It may have been a slow news week — no national security flaws or revelations, no more signs that Google is trying to take over the world — but we had plenty of content to feed your tech appetite here on All Tech Considered.
ICYMI
Well, that's not good ... The blog took some time this week to look at the broader implications of the massive security breach at Target, Neiman Marcus and, potentially, other merchants. Elise Hu reports that this might finally force the U.S. to start using cards with encrypted chips because industry leaders know that current cards with magnetic stripes are outdated and easily exploitable. And Laura Sydell writes that the breach brought to light the inconsistent laws around the country concerning how quickly companies are required to alert customers that sensitive data were stolen.
You don't look a day over 29. The original Macintosh is celebrating an important birthday Friday: It's now old enough for run for U.S. senator. Steve Henn has a retrospective on its plucky beginnings. On the other side of the PC vs. Mac aisle, the once-acclaimed Windows XP just turned 12, and Microsoft wants the stragglers to switch over to an operating system that wasn't developed in the previous millennium. I found that it's proving harder than it seems — partly because mobile computing is getting so powerful. Alan Yu reports that your smartphone might soon be able to detect gamma radiation.
And your weekly gaming fix! NPR's gaming guru Steve Mullis reviews Nidhogg, a two-player game reminiscent of the good ol' arcade days, when Steve would make strangers cry by beating them on a Joust cabinet. (He didn't say that; we're just assuming.) KQED's Amy Standen tries to make a helicopter fly using only her mind and a brain-controlled headset, but her Jedi-like powers have limited success.
The Big Conversation
Even without a major revelation this week, the NSA has still been the subject of many in-depth analyses. An independent review board in the executive branch determined that the phone data collection program is illegal and called for it to end.
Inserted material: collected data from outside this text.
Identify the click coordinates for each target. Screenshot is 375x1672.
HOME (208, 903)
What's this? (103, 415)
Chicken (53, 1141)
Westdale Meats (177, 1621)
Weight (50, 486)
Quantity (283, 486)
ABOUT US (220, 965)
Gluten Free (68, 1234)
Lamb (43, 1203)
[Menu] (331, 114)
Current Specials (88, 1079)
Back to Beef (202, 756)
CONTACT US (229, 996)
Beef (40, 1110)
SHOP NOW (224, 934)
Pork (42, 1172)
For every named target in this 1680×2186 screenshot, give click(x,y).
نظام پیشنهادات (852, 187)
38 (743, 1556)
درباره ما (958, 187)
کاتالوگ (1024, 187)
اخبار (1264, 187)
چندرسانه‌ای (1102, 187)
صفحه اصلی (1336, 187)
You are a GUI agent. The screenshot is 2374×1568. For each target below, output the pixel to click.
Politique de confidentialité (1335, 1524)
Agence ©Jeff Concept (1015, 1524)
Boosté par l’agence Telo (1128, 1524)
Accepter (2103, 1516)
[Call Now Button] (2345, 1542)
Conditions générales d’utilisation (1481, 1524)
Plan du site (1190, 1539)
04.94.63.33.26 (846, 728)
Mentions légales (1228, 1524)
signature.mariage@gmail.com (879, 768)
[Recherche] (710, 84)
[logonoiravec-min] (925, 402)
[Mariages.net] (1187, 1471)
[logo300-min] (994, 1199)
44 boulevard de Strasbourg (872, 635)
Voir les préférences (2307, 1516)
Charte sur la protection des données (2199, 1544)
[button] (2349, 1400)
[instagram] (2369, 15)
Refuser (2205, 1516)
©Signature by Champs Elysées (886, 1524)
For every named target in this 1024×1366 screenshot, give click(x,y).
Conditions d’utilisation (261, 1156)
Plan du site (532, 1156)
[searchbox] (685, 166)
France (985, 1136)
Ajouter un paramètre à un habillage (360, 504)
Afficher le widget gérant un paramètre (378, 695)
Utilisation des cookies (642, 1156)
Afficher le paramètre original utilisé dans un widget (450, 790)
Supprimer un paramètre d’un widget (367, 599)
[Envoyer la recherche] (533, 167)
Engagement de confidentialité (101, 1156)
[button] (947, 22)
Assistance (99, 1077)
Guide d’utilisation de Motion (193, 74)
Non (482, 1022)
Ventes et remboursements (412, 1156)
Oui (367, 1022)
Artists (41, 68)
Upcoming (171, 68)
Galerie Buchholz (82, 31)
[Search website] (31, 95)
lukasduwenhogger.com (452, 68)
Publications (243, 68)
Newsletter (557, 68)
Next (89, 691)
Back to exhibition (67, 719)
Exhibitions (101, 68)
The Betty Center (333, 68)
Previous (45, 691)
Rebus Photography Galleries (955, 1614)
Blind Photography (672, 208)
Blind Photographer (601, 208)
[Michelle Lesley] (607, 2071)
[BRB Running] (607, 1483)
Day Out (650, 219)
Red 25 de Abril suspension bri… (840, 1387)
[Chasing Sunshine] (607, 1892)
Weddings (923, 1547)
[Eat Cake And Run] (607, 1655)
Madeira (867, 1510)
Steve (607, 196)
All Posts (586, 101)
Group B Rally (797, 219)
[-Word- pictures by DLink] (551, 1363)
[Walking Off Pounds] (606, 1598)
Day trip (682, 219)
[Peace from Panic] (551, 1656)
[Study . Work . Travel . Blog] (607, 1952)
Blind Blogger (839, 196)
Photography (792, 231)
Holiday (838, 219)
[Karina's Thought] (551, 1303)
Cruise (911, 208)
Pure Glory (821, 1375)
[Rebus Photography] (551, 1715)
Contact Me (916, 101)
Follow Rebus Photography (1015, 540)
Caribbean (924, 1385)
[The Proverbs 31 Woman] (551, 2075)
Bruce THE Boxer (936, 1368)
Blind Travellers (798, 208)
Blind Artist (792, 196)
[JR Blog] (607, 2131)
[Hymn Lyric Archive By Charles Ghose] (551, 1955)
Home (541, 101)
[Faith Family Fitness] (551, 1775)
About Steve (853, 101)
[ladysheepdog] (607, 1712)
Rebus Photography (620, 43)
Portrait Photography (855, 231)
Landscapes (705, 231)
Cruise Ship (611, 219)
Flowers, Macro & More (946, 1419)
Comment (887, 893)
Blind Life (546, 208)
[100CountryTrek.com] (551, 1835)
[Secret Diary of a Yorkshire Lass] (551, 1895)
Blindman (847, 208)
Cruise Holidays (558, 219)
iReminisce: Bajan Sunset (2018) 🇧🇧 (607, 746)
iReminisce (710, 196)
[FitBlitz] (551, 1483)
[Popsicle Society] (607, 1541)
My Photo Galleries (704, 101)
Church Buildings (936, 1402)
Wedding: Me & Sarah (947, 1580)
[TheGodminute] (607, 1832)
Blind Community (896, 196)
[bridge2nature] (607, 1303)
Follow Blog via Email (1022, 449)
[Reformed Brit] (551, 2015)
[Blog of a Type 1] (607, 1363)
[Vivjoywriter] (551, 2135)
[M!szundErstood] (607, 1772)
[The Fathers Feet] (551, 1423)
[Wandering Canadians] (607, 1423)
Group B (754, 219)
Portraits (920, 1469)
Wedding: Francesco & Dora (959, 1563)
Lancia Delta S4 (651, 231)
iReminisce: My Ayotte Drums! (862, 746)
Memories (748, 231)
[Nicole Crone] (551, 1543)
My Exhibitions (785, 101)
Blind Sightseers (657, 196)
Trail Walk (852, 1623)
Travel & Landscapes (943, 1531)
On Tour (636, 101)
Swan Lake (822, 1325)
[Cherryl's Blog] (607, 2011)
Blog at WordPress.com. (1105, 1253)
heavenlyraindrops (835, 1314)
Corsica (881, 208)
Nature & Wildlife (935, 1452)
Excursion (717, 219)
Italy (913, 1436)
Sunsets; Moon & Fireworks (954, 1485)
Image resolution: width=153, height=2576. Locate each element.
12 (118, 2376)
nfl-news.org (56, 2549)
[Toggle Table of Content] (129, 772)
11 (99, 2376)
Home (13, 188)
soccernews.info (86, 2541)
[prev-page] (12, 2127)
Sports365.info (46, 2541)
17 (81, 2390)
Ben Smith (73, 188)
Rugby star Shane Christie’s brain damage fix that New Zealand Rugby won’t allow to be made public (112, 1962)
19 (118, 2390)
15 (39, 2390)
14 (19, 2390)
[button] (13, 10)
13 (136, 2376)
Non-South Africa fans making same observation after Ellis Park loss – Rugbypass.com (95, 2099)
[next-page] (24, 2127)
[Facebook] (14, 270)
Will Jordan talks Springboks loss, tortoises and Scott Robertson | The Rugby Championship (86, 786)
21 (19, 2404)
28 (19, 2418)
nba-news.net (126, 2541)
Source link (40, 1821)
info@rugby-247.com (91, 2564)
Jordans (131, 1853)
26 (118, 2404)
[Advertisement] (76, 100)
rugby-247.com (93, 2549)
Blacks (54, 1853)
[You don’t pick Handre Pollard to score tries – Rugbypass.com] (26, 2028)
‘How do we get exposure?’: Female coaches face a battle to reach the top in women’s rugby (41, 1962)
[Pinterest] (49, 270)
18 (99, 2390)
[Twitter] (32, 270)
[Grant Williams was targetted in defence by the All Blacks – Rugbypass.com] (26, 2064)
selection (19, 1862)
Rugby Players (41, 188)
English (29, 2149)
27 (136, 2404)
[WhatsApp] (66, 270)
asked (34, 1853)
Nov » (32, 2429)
WNYC's Brian Lehrer collected a list of the mass intelligence-gathering capabilities we know the NSA currently has.
Columbia Journalism Review's Lauren Kirchner documented the ongoing FOIA fight over NSA-related documents. In the U.K., The Guardian's editor, Alan Rusbridger, accused Parliament of complacency on surveillance issues.
Meanwhile, historian Sean Wilentz wrote in The New Republic that NSA leaker Edward Snowden and former Guardian journalist Glenn Greenwald aren't truth-telling fighters for constitutional rights but rather enemies of "the liberal state." Snowden also took a variety of questions in an online Q&A Thursday. NPR's Mark Memmott recapped the answers in The Two-Way.
Curiosities
The Atlantic: What If Your Autonomous Car Keeps Routing You Past Krispy Kreme?
Dieters, beware! Here's a vision of a world where advertising could be integrated into your vehicle.
Slate: Facebook Study Finds Princeton Is About To Go The Way Of MySpace
After a Princeton study concluded that Facebook will lose 80 percent of its user base in the coming years, Facebook concluded that Princeton will lose half of its enrollment by 2018. It's a witty exchange on the power of numbers.
The New York Times: Big Web Crash In China: Experts Suspect Great Firewall
China's Web traffic mysteriously failed for several hours on Wednesday. Ever weirder, some of its traffic redirected to a website based in a Wyoming building that some think normally helps people get around the Chinese firewall. Weirder still, that building is home to several thousand companies. Odd all around.